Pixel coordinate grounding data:
########################################

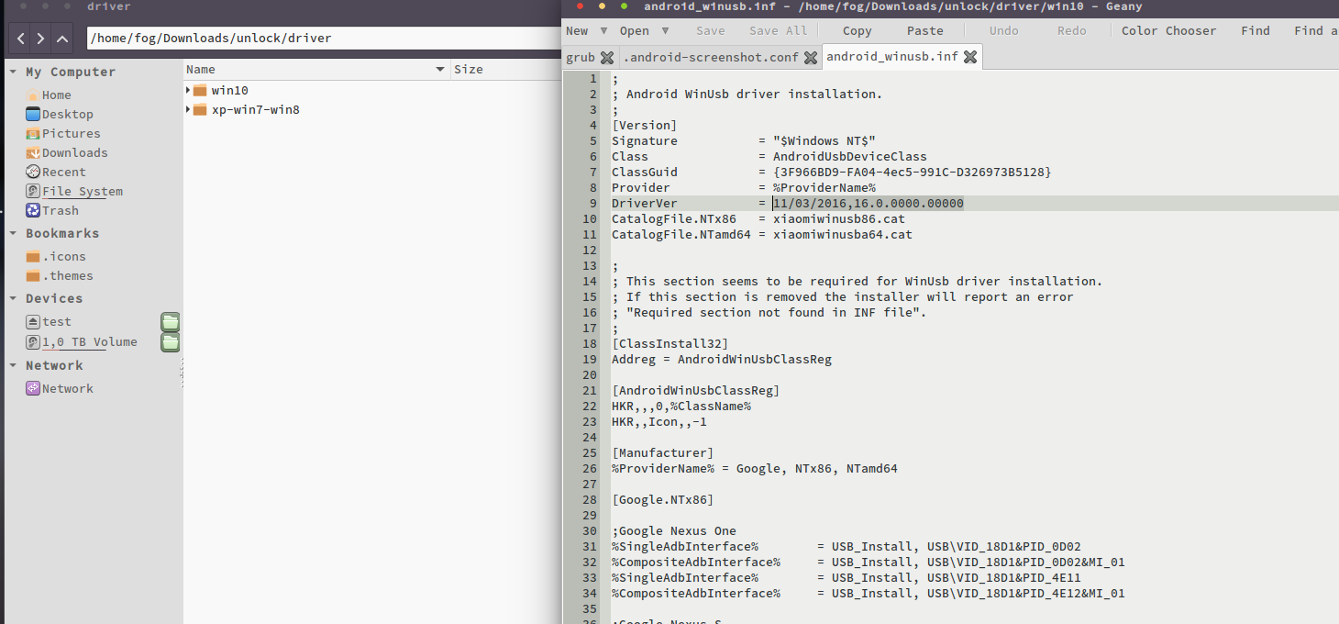
Task: Open the New file template dropdown arrow
Action: pyautogui.click(x=603, y=30)
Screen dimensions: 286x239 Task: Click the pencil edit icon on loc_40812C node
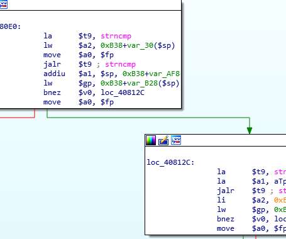(163, 140)
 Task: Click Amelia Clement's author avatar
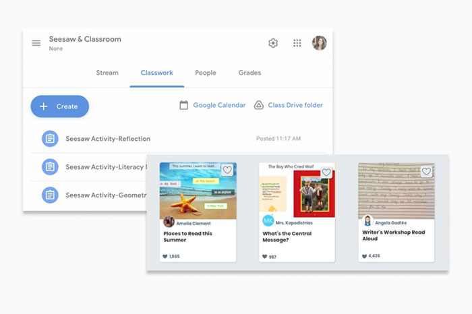[169, 222]
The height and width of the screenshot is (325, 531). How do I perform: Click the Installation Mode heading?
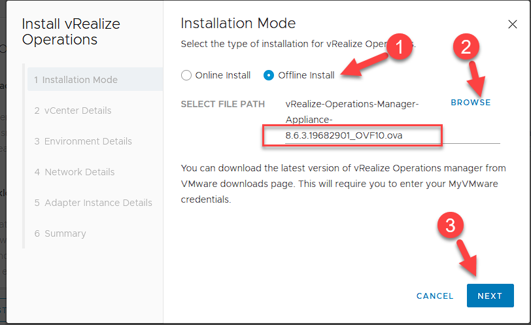click(x=238, y=24)
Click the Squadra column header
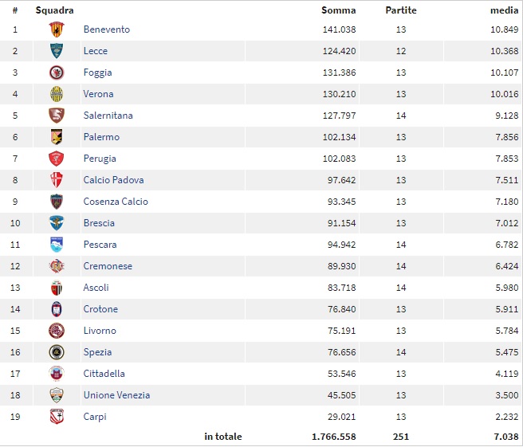The height and width of the screenshot is (447, 523). pyautogui.click(x=55, y=10)
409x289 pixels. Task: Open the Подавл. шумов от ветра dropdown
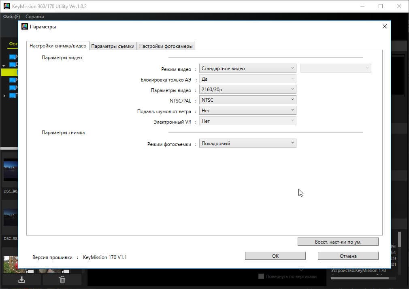247,110
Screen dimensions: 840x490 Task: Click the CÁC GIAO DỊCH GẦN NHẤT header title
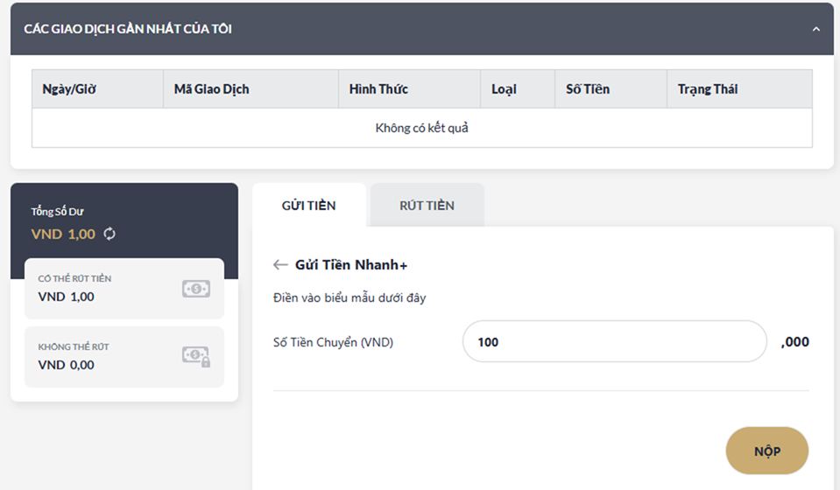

########################################

Assignment: From the line containing "Click the Squadra column header" down to the last line of the records above, repeat every line exactly and nothing else, dropping any pictures.

Result for this exercise:
Click the Squadra column header
The height and width of the screenshot is (447, 523). pyautogui.click(x=55, y=10)
409x289 pixels. Task: Open the Подавл. шумов от ветра dropdown
247,110
Screen dimensions: 840x490 Task: Click the CÁC GIAO DỊCH GẦN NHẤT header title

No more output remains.